My main dissertation chapters primarily focus on text summarization (how to concisely and accurately represent a large body of text with a small one) and segmentation (how to split up long chunks of dialogue into smaller ones). In my favorite chapter contained in the dissertation, I propose a text segmentation metric that goes beyond current segmentation metrics by scoring a segmentation set without requiring a human to provide a reference, which is currently required by all existing segmentation metrics. I continued this segmentation work by considering the case of fuzzy text segmentation, where the boundaries between segments are no longer solid and a sentence within a document can belong partly to multiple segments.

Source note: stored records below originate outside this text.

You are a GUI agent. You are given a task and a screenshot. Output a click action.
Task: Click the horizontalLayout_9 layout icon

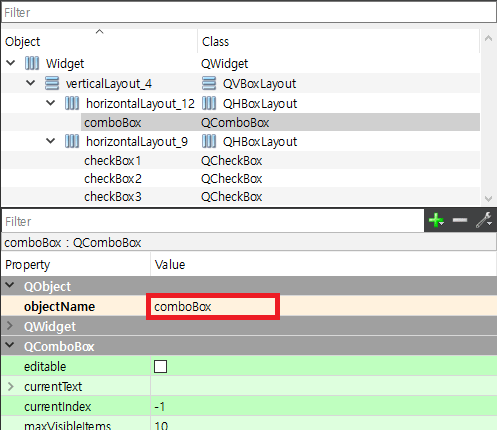(x=72, y=141)
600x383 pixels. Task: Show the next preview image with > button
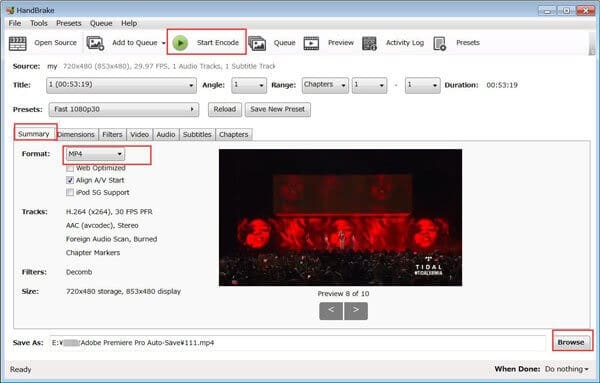356,311
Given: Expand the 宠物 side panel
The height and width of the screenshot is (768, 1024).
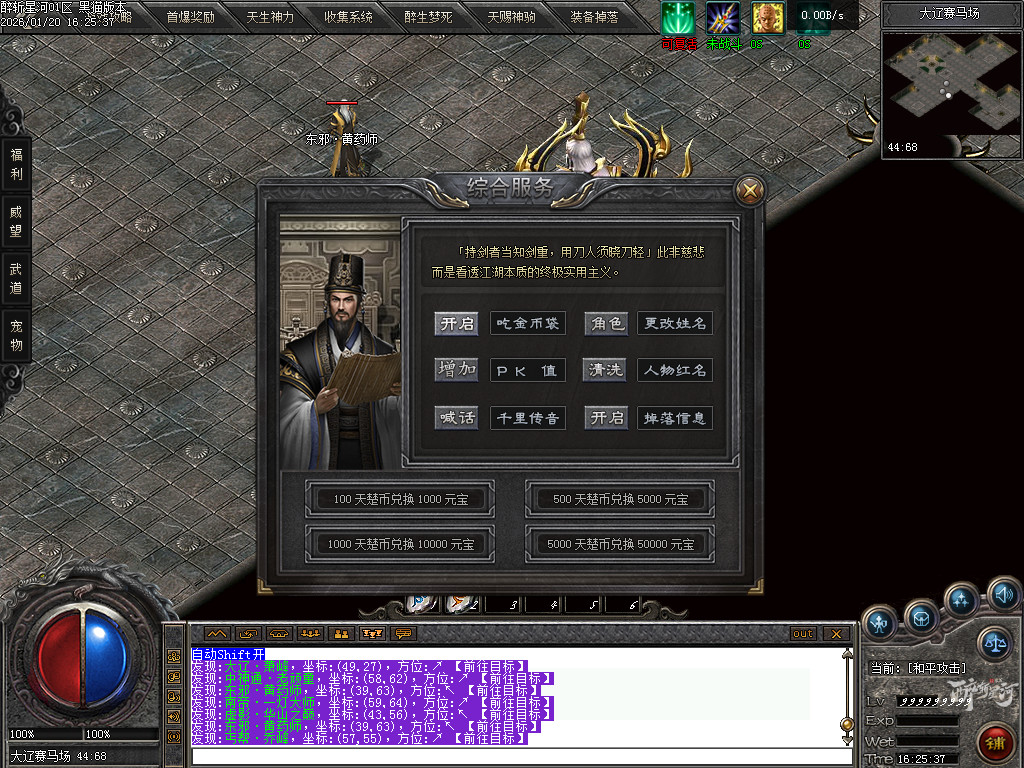Looking at the screenshot, I should [x=16, y=335].
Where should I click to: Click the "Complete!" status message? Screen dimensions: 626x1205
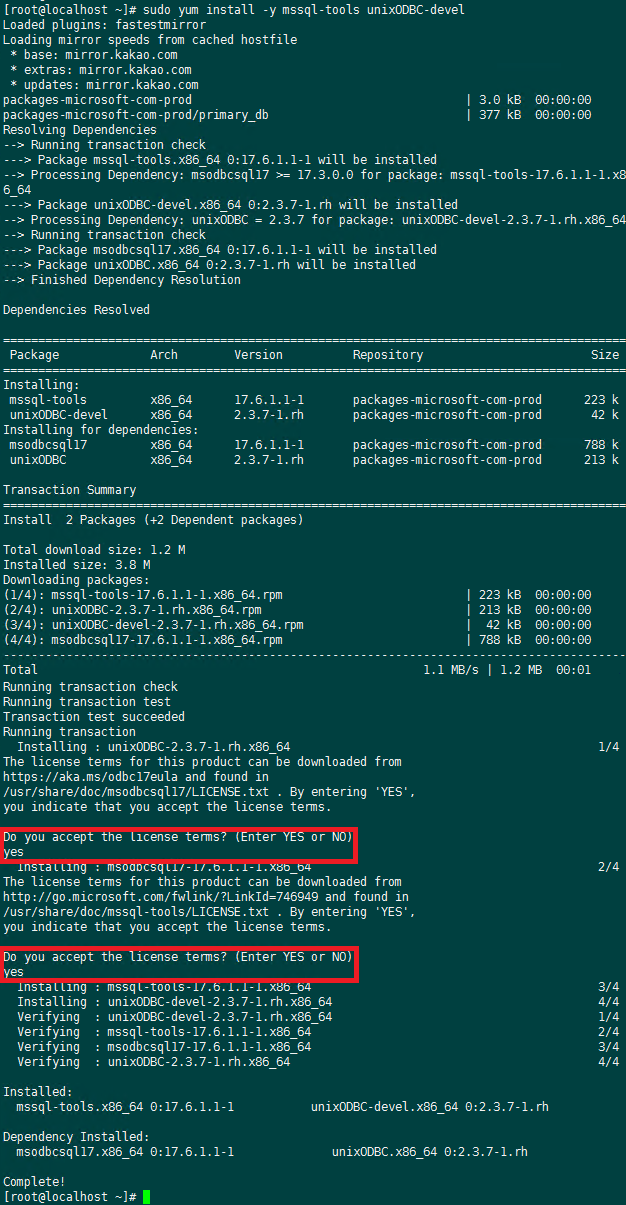click(34, 1181)
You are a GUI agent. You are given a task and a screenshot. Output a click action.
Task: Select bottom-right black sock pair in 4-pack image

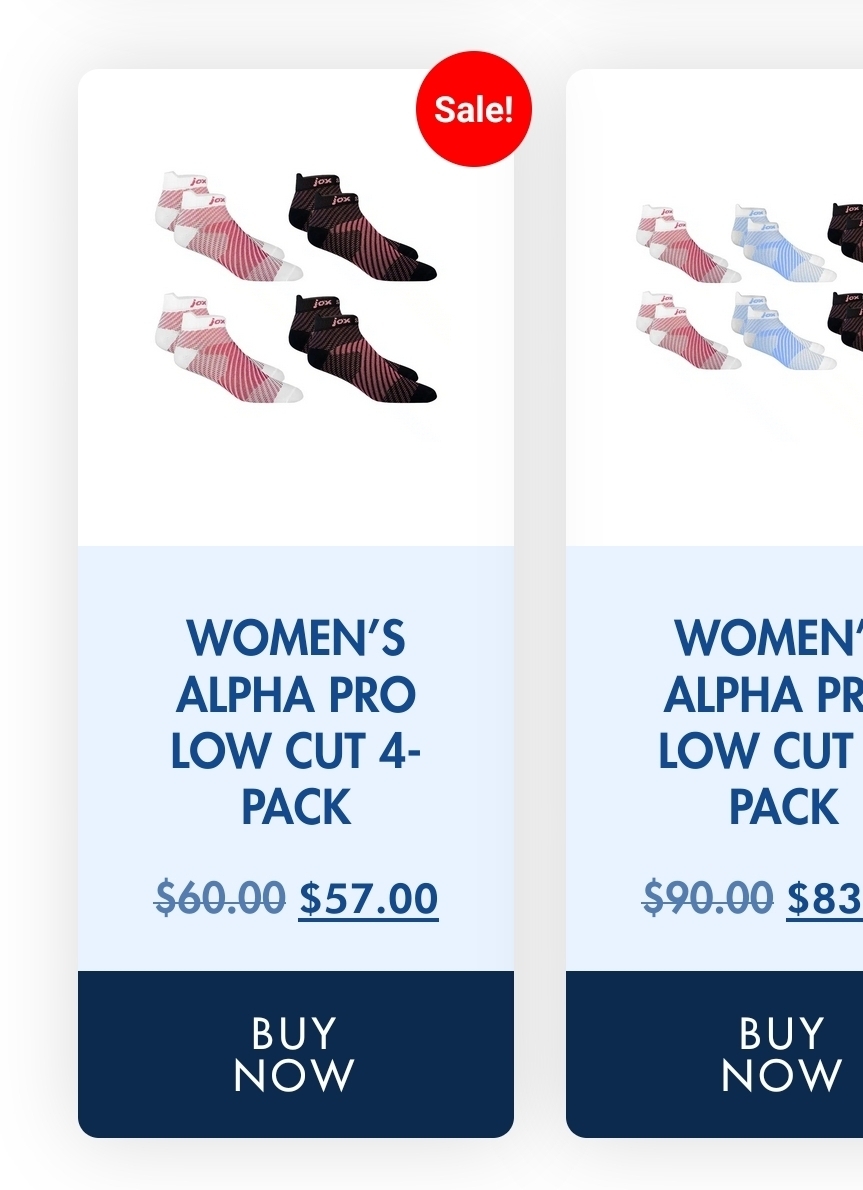pyautogui.click(x=361, y=349)
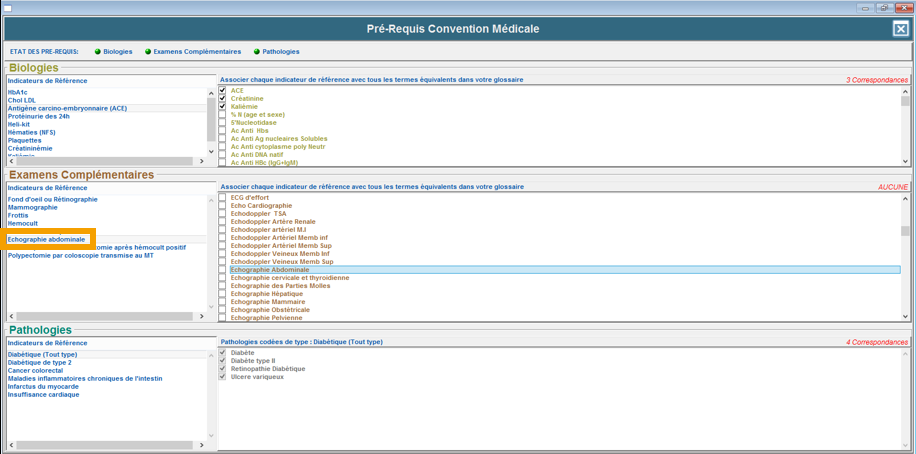Click the green Pathologies status dot
This screenshot has width=916, height=454.
pyautogui.click(x=256, y=52)
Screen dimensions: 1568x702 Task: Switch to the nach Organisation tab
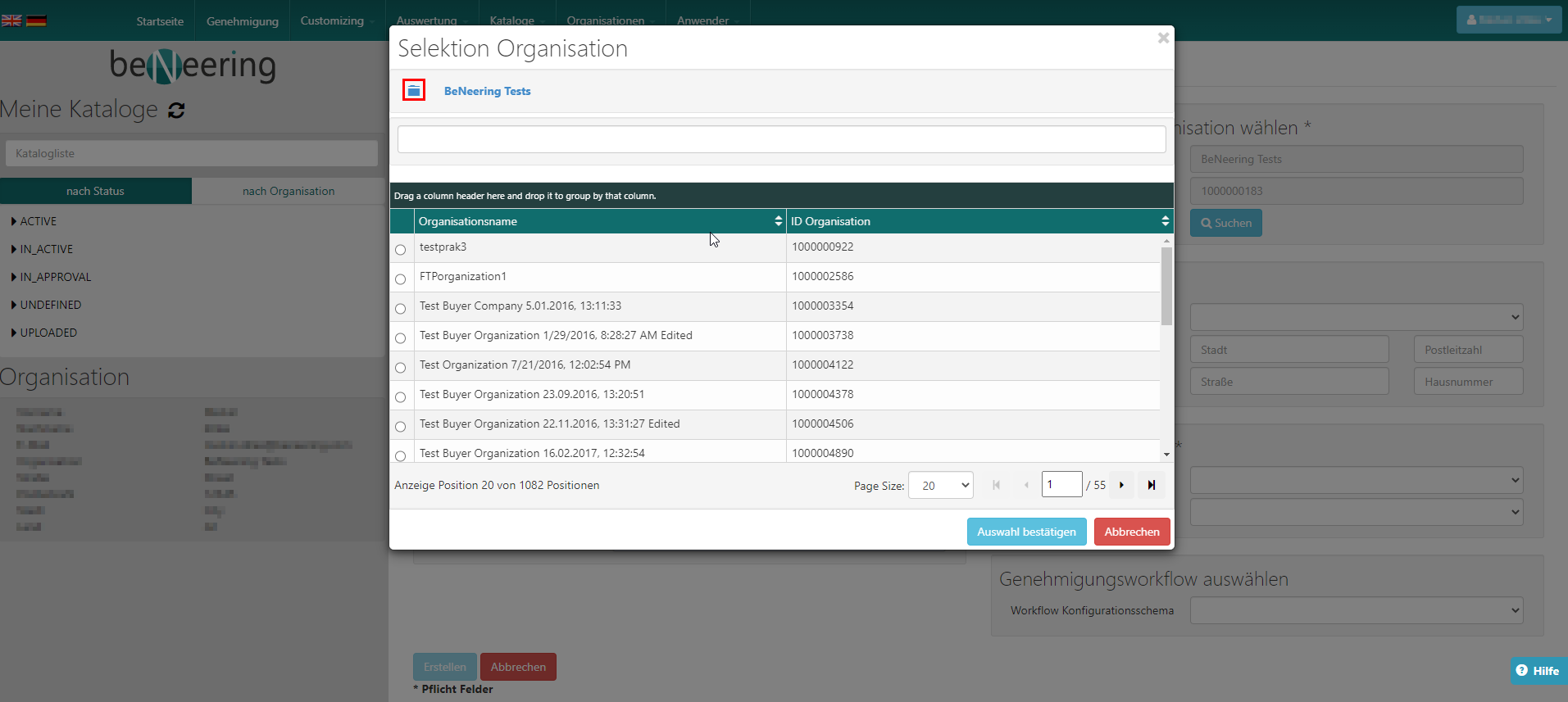click(x=289, y=191)
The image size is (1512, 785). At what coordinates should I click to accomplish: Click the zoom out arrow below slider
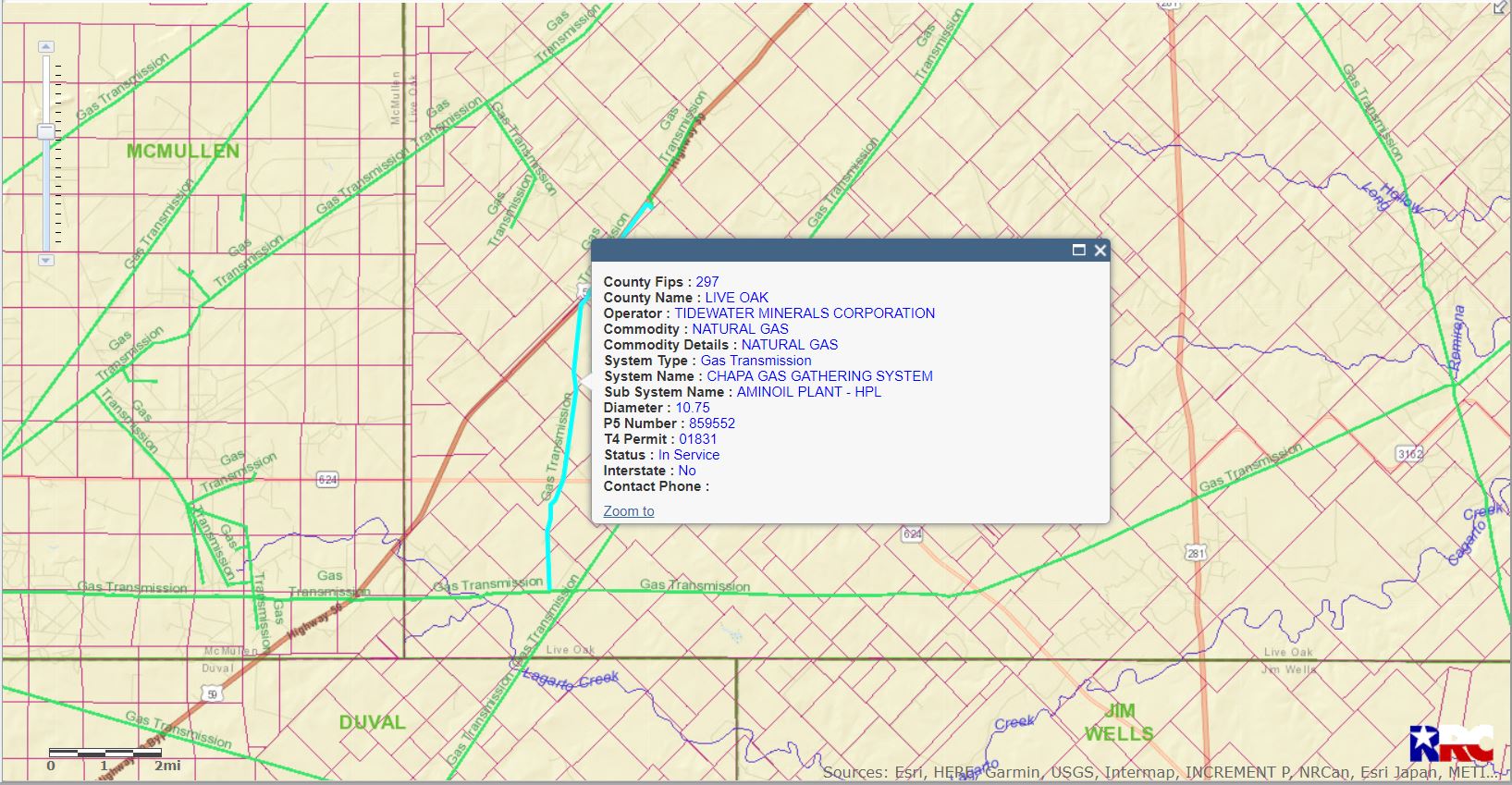[46, 261]
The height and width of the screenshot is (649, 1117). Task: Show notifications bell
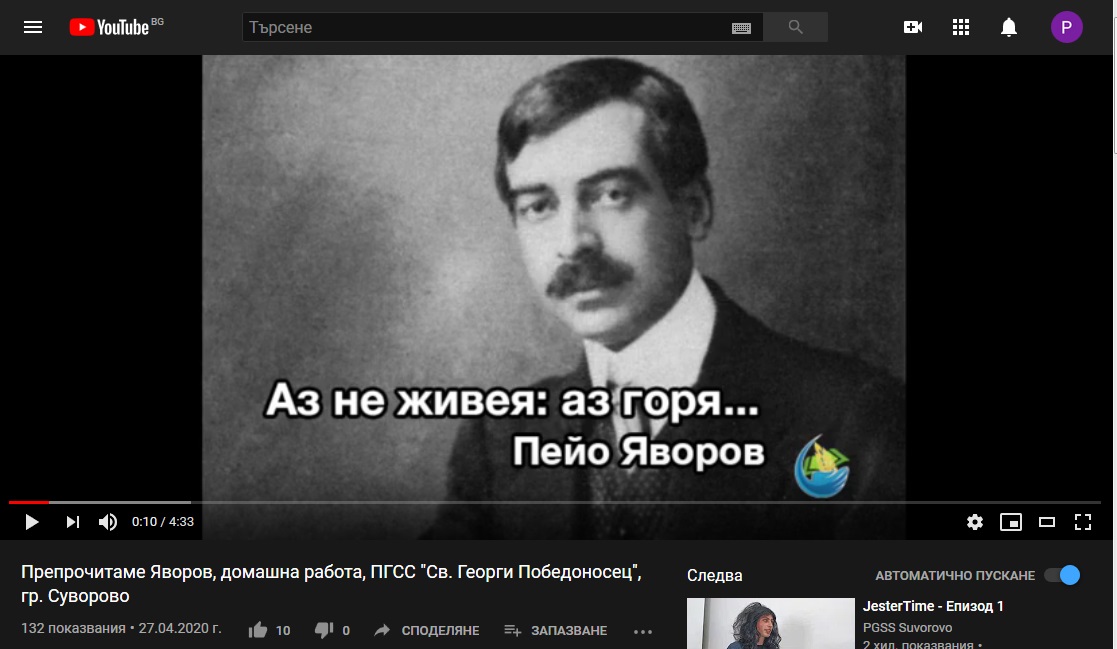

The papers on summarization are still in preparation, with one discussing a small model architecture modification to improve summarization quality and another exploring methods of demonstrating summarization model ownership by adding watermarks to generated content. As language models become more widely used, concerns about their use will continue to grow; one solution to this is to have ways of detecting or proving that the origin of text comes from a language model. In addition to these papers, I have also published on a technique for using limited human feedback in the form of a binary good/bad response to help improve model performance for classification models that contain more than two classes.

I would like to thank my advisor, Dr. Timothy Havens, for his support, encouragement, and guidance throughout my PhD. The last two years of my work would also not have been possible without the support of Bob Friday and Paul Fulton from Visionyze; they have funded my research up until this point and collaborated with me on several projects. I’d also like to thank my committee and the ECE department for their support along the way. Finally, I am incredibly grateful to the Graduate School as well as the Graduate School Awards Advisory Panel for awarding me this fellowship, which will help me complete my dissertation and finish publishing the last papers of my PhD.